ACTIVITY:
Turn every line of the items below into a numbered list, omitting any blank lines.

Items from a collection
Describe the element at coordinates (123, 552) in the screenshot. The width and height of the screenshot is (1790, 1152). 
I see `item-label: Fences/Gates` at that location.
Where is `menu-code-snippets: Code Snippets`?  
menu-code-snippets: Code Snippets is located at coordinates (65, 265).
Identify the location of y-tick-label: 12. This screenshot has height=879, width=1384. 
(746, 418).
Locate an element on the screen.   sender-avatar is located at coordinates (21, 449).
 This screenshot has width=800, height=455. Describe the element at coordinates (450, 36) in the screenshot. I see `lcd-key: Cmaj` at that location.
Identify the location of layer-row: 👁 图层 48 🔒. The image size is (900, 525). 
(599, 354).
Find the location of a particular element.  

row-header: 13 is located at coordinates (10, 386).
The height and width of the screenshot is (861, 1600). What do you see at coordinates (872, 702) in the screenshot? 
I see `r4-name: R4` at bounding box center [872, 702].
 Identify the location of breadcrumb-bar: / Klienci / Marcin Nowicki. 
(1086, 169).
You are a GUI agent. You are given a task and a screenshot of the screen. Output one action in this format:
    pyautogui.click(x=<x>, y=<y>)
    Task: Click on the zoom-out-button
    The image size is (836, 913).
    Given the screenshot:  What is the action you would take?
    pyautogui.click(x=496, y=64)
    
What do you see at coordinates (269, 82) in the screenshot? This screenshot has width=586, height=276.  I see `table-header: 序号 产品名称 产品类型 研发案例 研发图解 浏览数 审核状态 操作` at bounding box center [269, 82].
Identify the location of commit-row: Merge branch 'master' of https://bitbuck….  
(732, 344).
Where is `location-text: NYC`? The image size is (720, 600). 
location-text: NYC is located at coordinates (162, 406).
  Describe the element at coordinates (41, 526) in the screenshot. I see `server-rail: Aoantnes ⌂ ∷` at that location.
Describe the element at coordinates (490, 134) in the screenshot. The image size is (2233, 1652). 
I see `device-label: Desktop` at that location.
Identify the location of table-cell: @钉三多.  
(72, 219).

EXERCISE ANSWER:
1. Describe the element at coordinates (123, 552) in the screenshot. The width and height of the screenshot is (1790, 1152). 
2. I see `item-label: Fences/Gates` at that location.
3. Where is `menu-code-snippets: Code Snippets`?  
4. menu-code-snippets: Code Snippets is located at coordinates (65, 265).
5. Identify the location of y-tick-label: 12. This screenshot has height=879, width=1384. 
6. (746, 418).
7. Locate an element on the screen.   sender-avatar is located at coordinates (21, 449).
8.  This screenshot has width=800, height=455. Describe the element at coordinates (450, 36) in the screenshot. I see `lcd-key: Cmaj` at that location.
9. Identify the location of layer-row: 👁 图层 48 🔒. The image size is (900, 525). 
10. (599, 354).
11. Find the location of a particular element.  
12. row-header: 13 is located at coordinates (10, 386).
13. The height and width of the screenshot is (861, 1600). What do you see at coordinates (872, 702) in the screenshot? 
14. I see `r4-name: R4` at bounding box center [872, 702].
15.  Identify the location of breadcrumb-bar: / Klienci / Marcin Nowicki. 
16. (1086, 169).
17. You are a GUI agent. You are given a task and a screenshot of the screen. Output one action in this format:
18.     pyautogui.click(x=<x>, y=<y>)
19.     Task: Click on the zoom-out-button
20.     The image size is (836, 913).
21.     Given the screenshot:  What is the action you would take?
22.     pyautogui.click(x=496, y=64)
23. What do you see at coordinates (269, 82) in the screenshot? This screenshot has width=586, height=276.  I see `table-header: 序号 产品名称 产品类型 研发案例 研发图解 浏览数 审核状态 操作` at bounding box center [269, 82].
24. Identify the location of commit-row: Merge branch 'master' of https://bitbuck….  
25. (732, 344).
26. Where is `location-text: NYC`? The image size is (720, 600). 
27. location-text: NYC is located at coordinates (162, 406).
28.   Describe the element at coordinates (41, 526) in the screenshot. I see `server-rail: Aoantnes ⌂ ∷` at that location.
29. Describe the element at coordinates (490, 134) in the screenshot. The image size is (2233, 1652). 
30. I see `device-label: Desktop` at that location.
31. Identify the location of table-cell: @钉三多.  
32. (72, 219).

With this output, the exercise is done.